Unmasking the real man behind the medieval myth of Merlin

Merlin, by Norma Lorre Goodrich. New York: Franklin Watts. 416 pp. $24.95. In 1986, a copper, gilt, and enameled crosier, circa AD 475, was among the archaeological discoveries found at Whithorn, Scotland. The digging there had recommenced because of Norma Lorre Goodrich's 1986 book, ``King Arthur,'' in which she unveiled the world of the legendary king, locating him and his kingdom, not predominantly in Wales but in Scotland - specifically south and western Scotland.

Now, Goodrich has turned her hand to that other man of myth and romance: Merlin.

Recognizing that medieval writers - the major sources of information on Merlin - brought to their work their own prejudices and ambitions, Goodrich set out to sift the fantastic from the fact, to discover the reality of Merlin if she could. Her findings, which she reveals in ``Merlin,'' would make an investigative journalist blush with pleasure.

``Merlin'' starts out slowly, with a necessary investigation of that very name - Merlin - which has clouded the vision of so many historians for so long. Her discovery and revelation: Merlin was a nom de guerre - a veil to draw between the brilliant adviser to four kings and his enemies.

Goodrich then takes each aspect of this man - his childhood, his role as teacher, his prophecies, his death or murder, his magic - and considers it carefully.

Her presentation of her discoveries and theories is clean and spare, enabling the nonacademic reader to follow her path through the maze of etymology, medieval poetry, post-Roman geography, Celtic history, and myth. But she brings to her scholarship a quality that is often missing: common sense. She removes Merlin from his niche in the medieval romances and places him where he belongs - post-Roman Britain.

There, Goodrich found a remarkable group of men standing against the savagery of the Anglo-Saxon invaders in the 5th and 6th centuries, relics of a world that was rapidly disintegrating. These men, thoroughly Christianized, classically educated, land-owning, agrarian, and peaceable, were the last of the unconquered Celts.

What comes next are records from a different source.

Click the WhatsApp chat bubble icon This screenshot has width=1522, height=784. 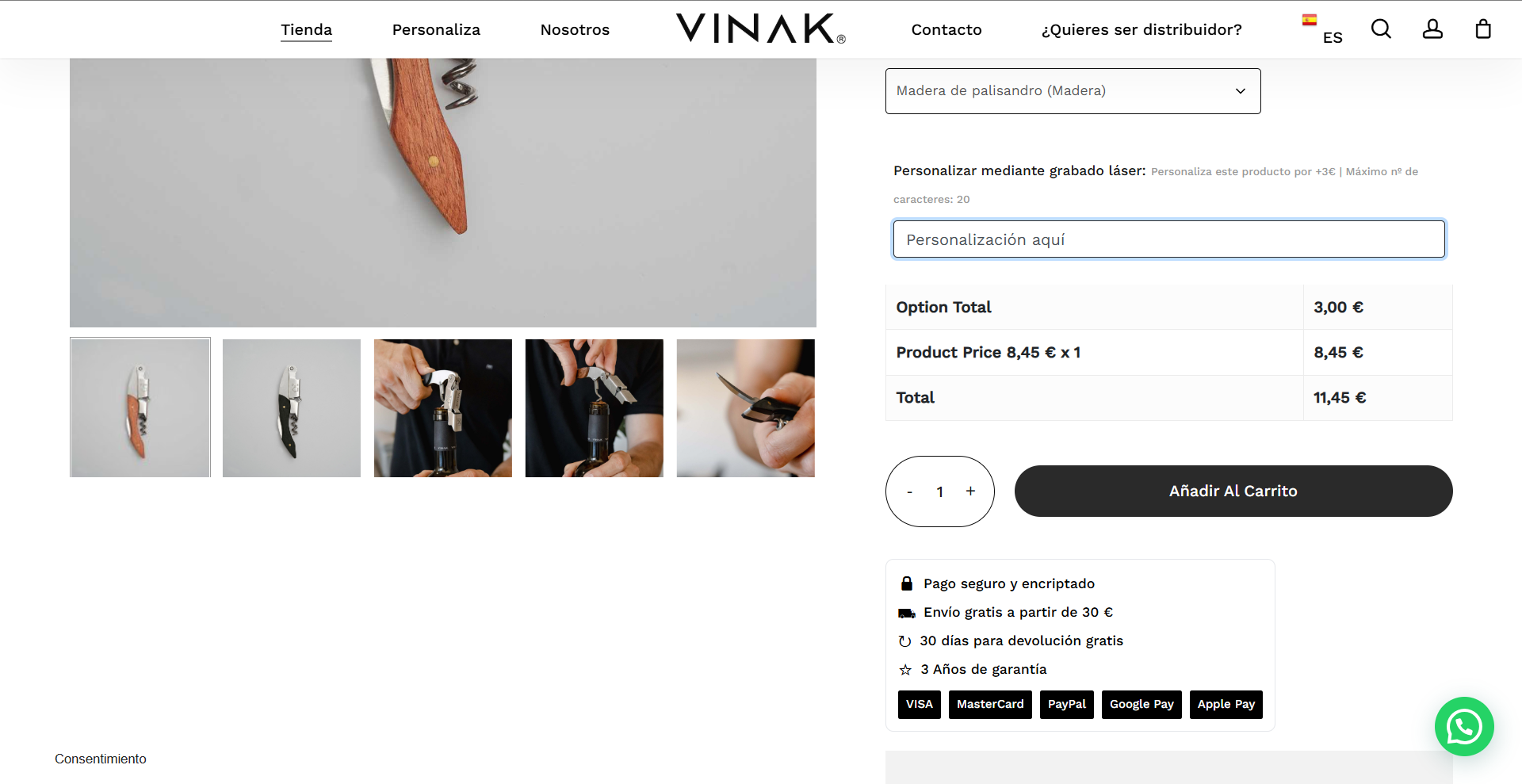pos(1464,726)
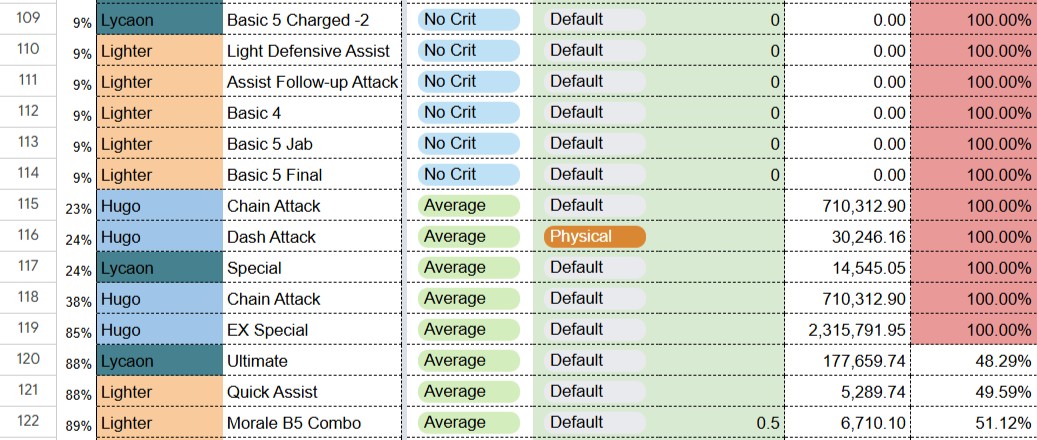Select row header 120
Viewport: 1037px width, 440px height.
(28, 361)
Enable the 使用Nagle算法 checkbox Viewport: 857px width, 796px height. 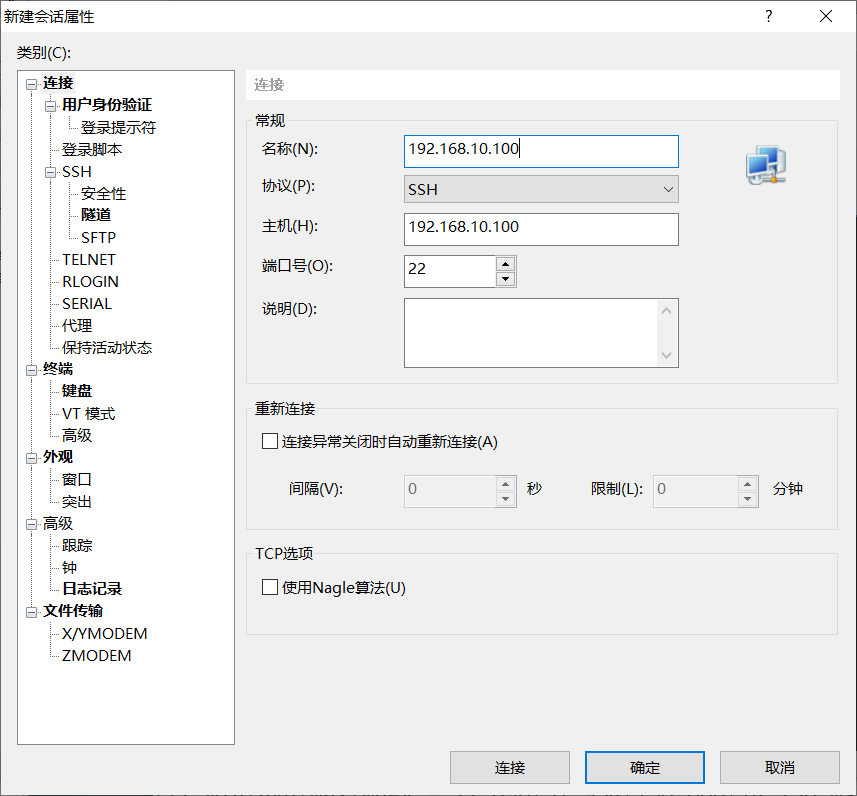click(269, 588)
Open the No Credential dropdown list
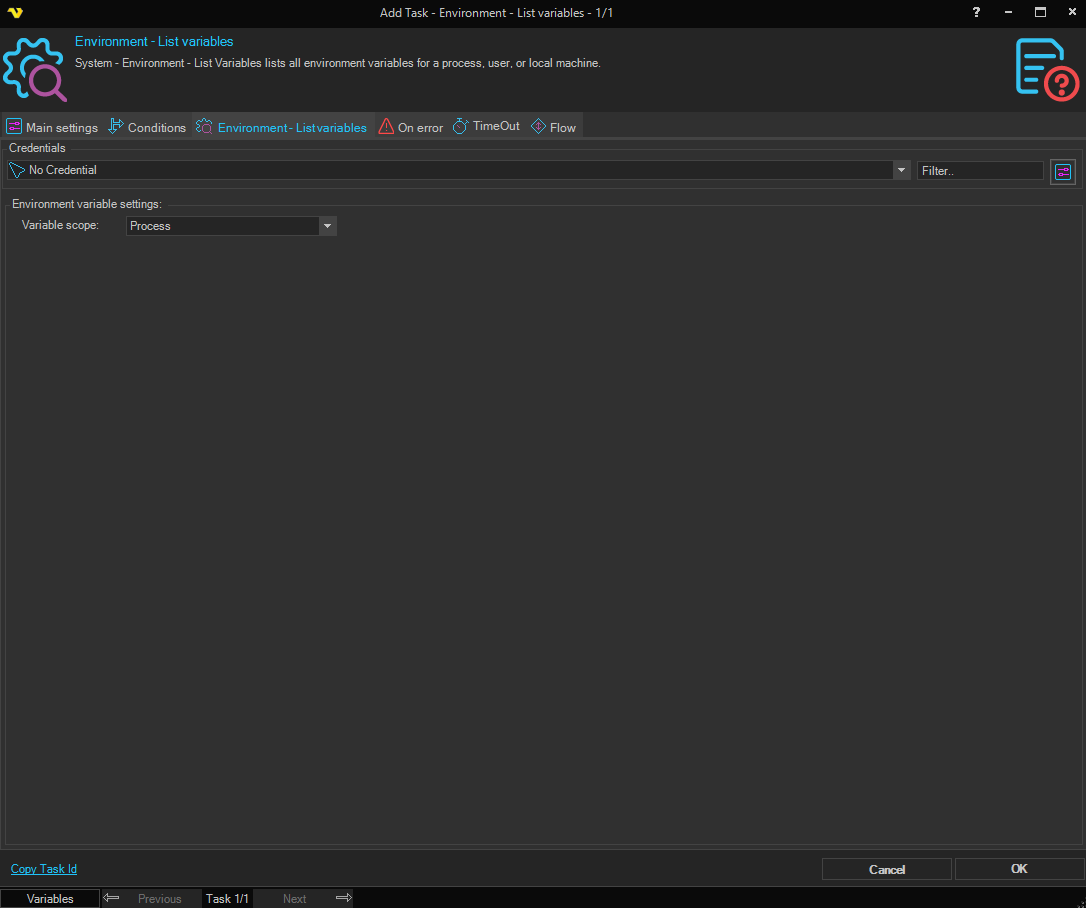This screenshot has height=908, width=1086. [901, 170]
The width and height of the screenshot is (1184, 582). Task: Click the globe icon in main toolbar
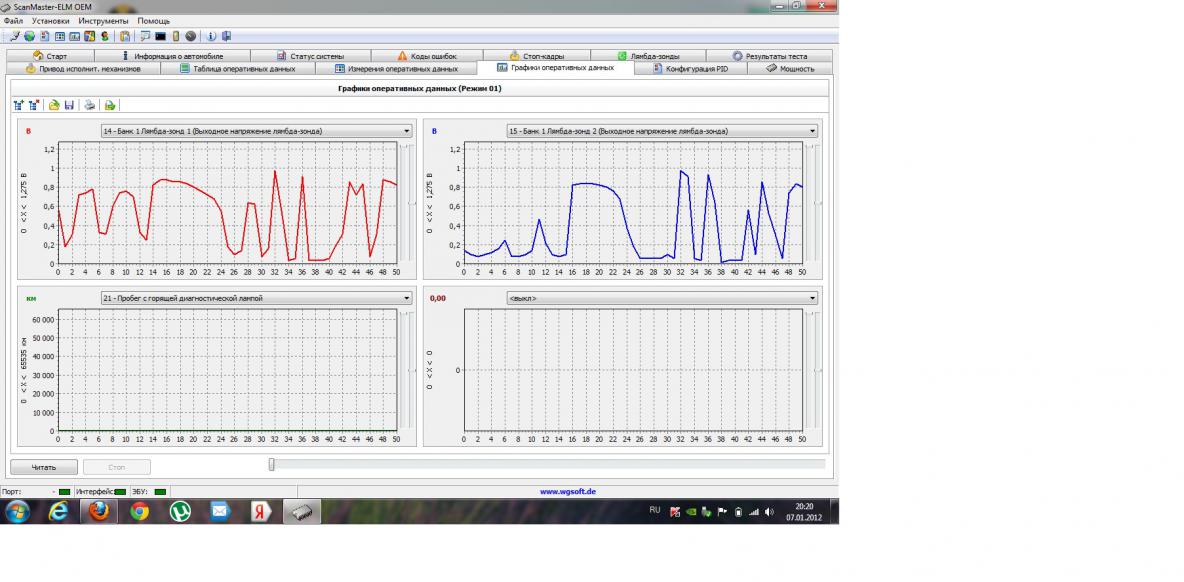(29, 36)
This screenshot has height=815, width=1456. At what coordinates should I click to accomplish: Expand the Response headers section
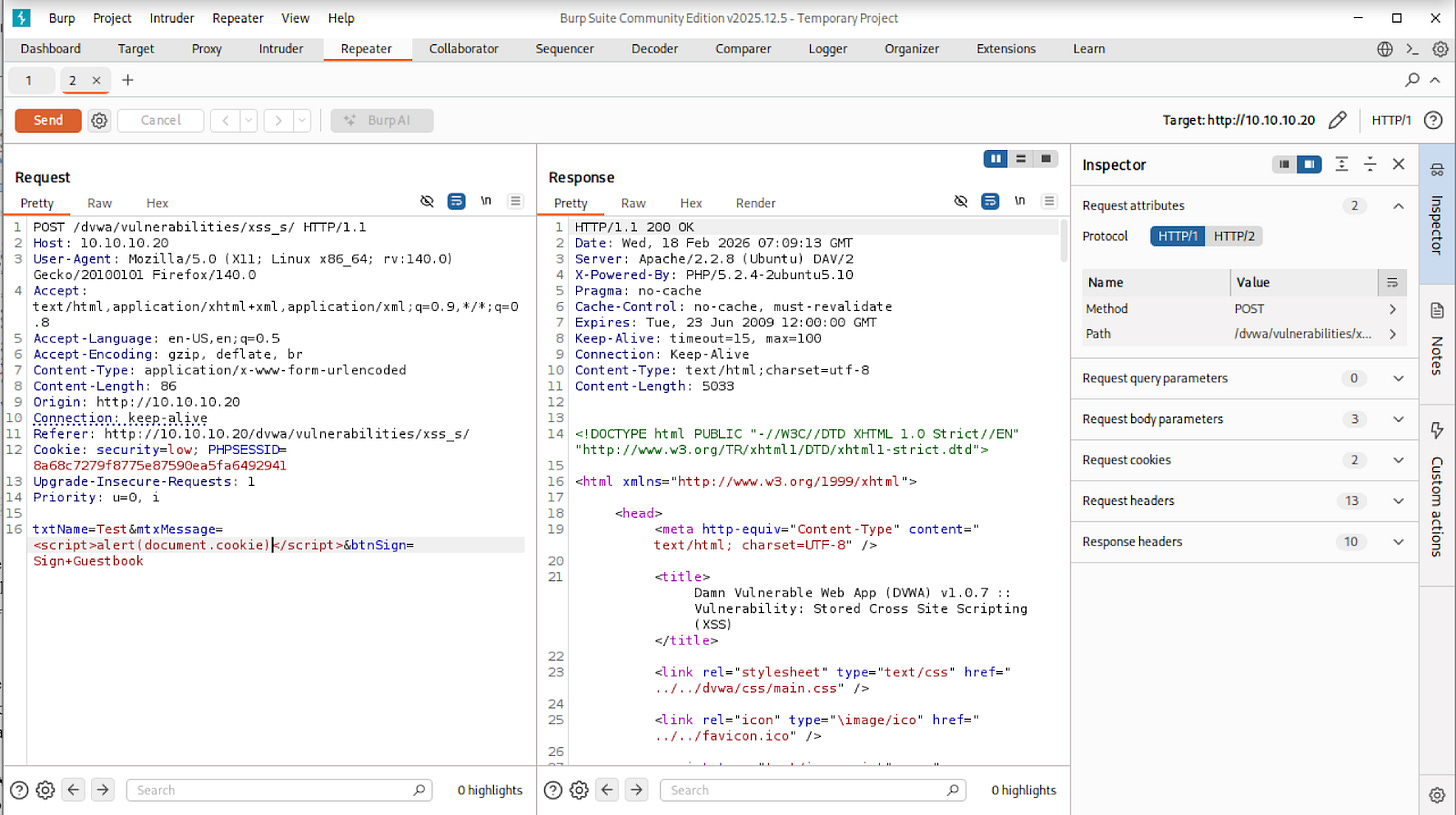1398,542
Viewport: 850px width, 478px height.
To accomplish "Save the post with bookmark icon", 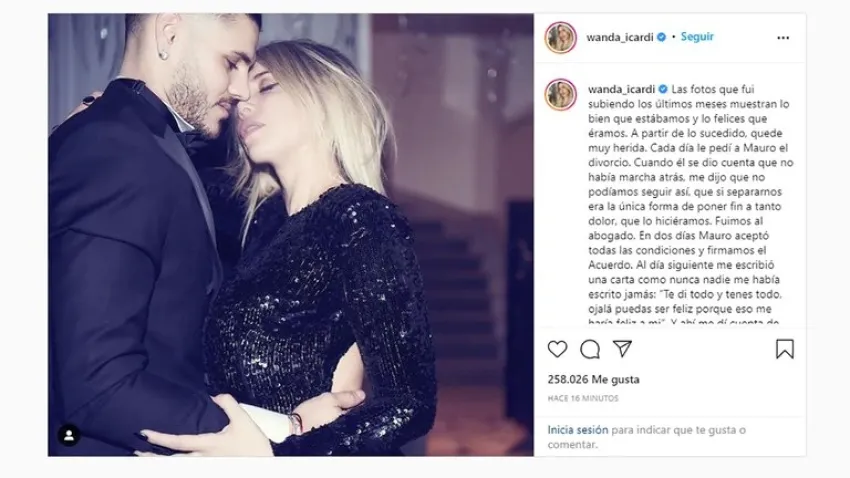I will tap(784, 349).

Their kingdom was a sickle-shaped crescent of lands - Scotland, the Isle of Man, and Wales - connected by the Irish Sea, the perimeters of Britain into which they had retreated.

Among them, Goodrich discovered a renowned churchman, a bishop, an adviser of kings, a great teacher, a man thoroughly versed in the prophets of the Old and New Testament, the man who may have owned that copper, gilt, and enamel crosier. That man was Merlin.

M. Melissa Pressley is a free-lance book reviewer.